In 1997, the resort added the terrain park, which offers tabletops, high spines, grind rails and pyramids for skiers, and snowboarders and twin tippers for stunts. In 2006, it added an additional “starter” terrain park. It now also features the National Ski Patrol Building, cafeteria, Ski and Board Shop, The Chalet and the Fireside Lounge for dining and live music.

Today, between 55,000 and 60,000 skiers visit Swiss Valley per year; 20 percent take lessons.

“People start here,” Stafne said. “We’re very good at teaching people. We’ve been doing it for 43 years.”

Something for everyone

Although Swiss Valley bills itself as an incubator ski area, it offers a wide range of lessons, clubs, packages, family events and races.

Its “Valley Kids” program is designed for skiers ages 4 to 12 and boarders ages 7 to 12. The all-day program is available Saturdays and Sundays and includes a life ticket, rental, lunch and more.

The “Sunday Family Fun” program includes a lift ticket, rentals and a group “never ever” lesson from 3 to 7 p.m.

Swiss Valley began its “50+? Ski with Us” group last year on Wednesdays. It includes skiing, breakfast and socializing in the Chalet.

College students receive a discount on Friday nights, and the Notre Dame Ski Team will even hold its tryouts at Swiss Valley later this month.

Some of Swiss Valley’s most popular events include the 34th Annual Outpost Cup, a ski and snowboard race and the resort’s most popular spectacle; “Friday Night Fights,” which pits

Swiss Valley trick boarders and skiers versus those from Timber Ridge Ski Area in Gobles; and the “Winter Jam Freestyle Event,” what Stafne describes as a nighttime “big air” contest with “X Games-type” tricks.

Swiss Valley Ski and Snowboard Area is located at 13421 Mann Rd., off M-60, in Jones. It is located 2.5 hours from Chicago, 40 minutes from South Bend, 3.25 hours from Indianapolis and 1.5 hours from Valparaiso. Learn more at or call (269) 244-5635.

The Science of Snowmaking

How does it work?
Snowmaking in its simplest form is the act of turning water into small ice crystals (snow). Four things come into play to make this happen: ambient temperatures, evaporation, surface area and super cooling.

Ambient temperature
Even when the temperatures if below freezing (32 degrees), snow quality can be poor and slushy.

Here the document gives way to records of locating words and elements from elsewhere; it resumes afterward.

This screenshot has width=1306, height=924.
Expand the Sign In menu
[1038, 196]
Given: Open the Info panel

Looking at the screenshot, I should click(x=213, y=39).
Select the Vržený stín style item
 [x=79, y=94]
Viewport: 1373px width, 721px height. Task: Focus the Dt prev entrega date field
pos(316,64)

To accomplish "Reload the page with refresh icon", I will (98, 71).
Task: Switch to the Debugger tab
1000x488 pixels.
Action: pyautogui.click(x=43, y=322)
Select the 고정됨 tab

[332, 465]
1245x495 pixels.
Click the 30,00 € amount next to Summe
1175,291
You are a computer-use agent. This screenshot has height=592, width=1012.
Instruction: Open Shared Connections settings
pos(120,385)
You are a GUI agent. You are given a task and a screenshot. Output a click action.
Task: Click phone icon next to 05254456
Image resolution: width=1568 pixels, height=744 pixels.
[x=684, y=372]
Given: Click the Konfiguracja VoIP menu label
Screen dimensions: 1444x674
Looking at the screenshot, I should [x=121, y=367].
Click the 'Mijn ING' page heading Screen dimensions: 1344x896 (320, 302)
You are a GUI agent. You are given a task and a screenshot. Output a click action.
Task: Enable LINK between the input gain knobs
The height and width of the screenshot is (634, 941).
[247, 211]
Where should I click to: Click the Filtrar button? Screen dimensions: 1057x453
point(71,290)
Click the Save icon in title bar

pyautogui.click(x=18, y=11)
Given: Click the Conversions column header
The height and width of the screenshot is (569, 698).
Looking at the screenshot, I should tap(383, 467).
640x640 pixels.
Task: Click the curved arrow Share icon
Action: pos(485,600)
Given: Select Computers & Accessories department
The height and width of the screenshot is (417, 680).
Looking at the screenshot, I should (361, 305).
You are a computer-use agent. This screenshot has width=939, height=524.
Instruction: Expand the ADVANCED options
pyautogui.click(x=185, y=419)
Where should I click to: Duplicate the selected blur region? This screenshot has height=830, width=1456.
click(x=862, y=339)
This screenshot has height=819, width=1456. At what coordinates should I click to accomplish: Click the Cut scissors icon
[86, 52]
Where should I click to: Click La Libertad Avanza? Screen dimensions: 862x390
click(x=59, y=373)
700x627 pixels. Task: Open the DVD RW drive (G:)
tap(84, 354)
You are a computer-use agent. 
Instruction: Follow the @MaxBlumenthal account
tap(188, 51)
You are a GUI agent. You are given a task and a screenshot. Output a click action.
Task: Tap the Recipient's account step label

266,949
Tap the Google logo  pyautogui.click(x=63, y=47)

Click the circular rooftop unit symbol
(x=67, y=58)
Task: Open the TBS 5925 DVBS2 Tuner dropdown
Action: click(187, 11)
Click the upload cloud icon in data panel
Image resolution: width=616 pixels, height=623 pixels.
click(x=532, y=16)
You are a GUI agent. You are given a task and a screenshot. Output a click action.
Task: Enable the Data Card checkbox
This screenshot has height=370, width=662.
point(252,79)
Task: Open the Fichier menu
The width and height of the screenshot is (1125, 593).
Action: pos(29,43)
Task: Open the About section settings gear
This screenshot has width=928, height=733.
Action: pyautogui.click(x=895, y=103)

This is because much of the water is not saying or even turning into a frozen state.

As some of the water evaporates from the surface of the drop, a small amount of heat is removed from the drop itself. When there is high humidity, the water droplet’s surface isn’t able to evaporate a small amount of water and remove some of the heat. In snowmaking, they refer to wet bulb temperature — the measure of the ambient temperature that takes into account the cooling effect the humidity in the air allows for.

Surface area
Be increasing the surface area of the drop, as much of the water is exposed to the cold as possible. The smaller the drops, the greater the surface area-to-volume ratio. This is achieved through highly specialized nozzles.

Super cooling
When a compressed gas (in this case, air) is allowed to rapidly expand, there is a decrease in temperature known as the Joule-Thompson Effect. The conditions in the air nozzle are such that the mist coming from the nucleation nozzle is able to immediately freeze. The ice crystals are drafted into the larger upper mists, which seed and snap the pre-cooled water droplets into a frozen state.

Source: Swiss Valley Ski and Snowboard Area

Swiss Valley Major Events

Jan. 15: 15th Annual Snowmeister — snowboard and ski race, all ages welcome.

Jan. 13, 20, 27; Feb. 3, 11, 17, 24: Friday Night Fights — Swiss Valley versus Timber Ridge, prizes awarded in numerous categories, including skiing, snowboarding, females and overall, hill that wins receives traveling trophy.

Feb. 4: Winter Jam Freestyle Event — southwest Michigan’s only nighttime big air competition.

Feb. 5: Swiss Valley Junior Development Race Team (ages 5-14) Race Invitational.

Feb. 19: 34th Outpost Sports Cup Race — all ages and abilities welcome, T-shirt and prizes for participants, Swiss Valley’s biggest event of the year.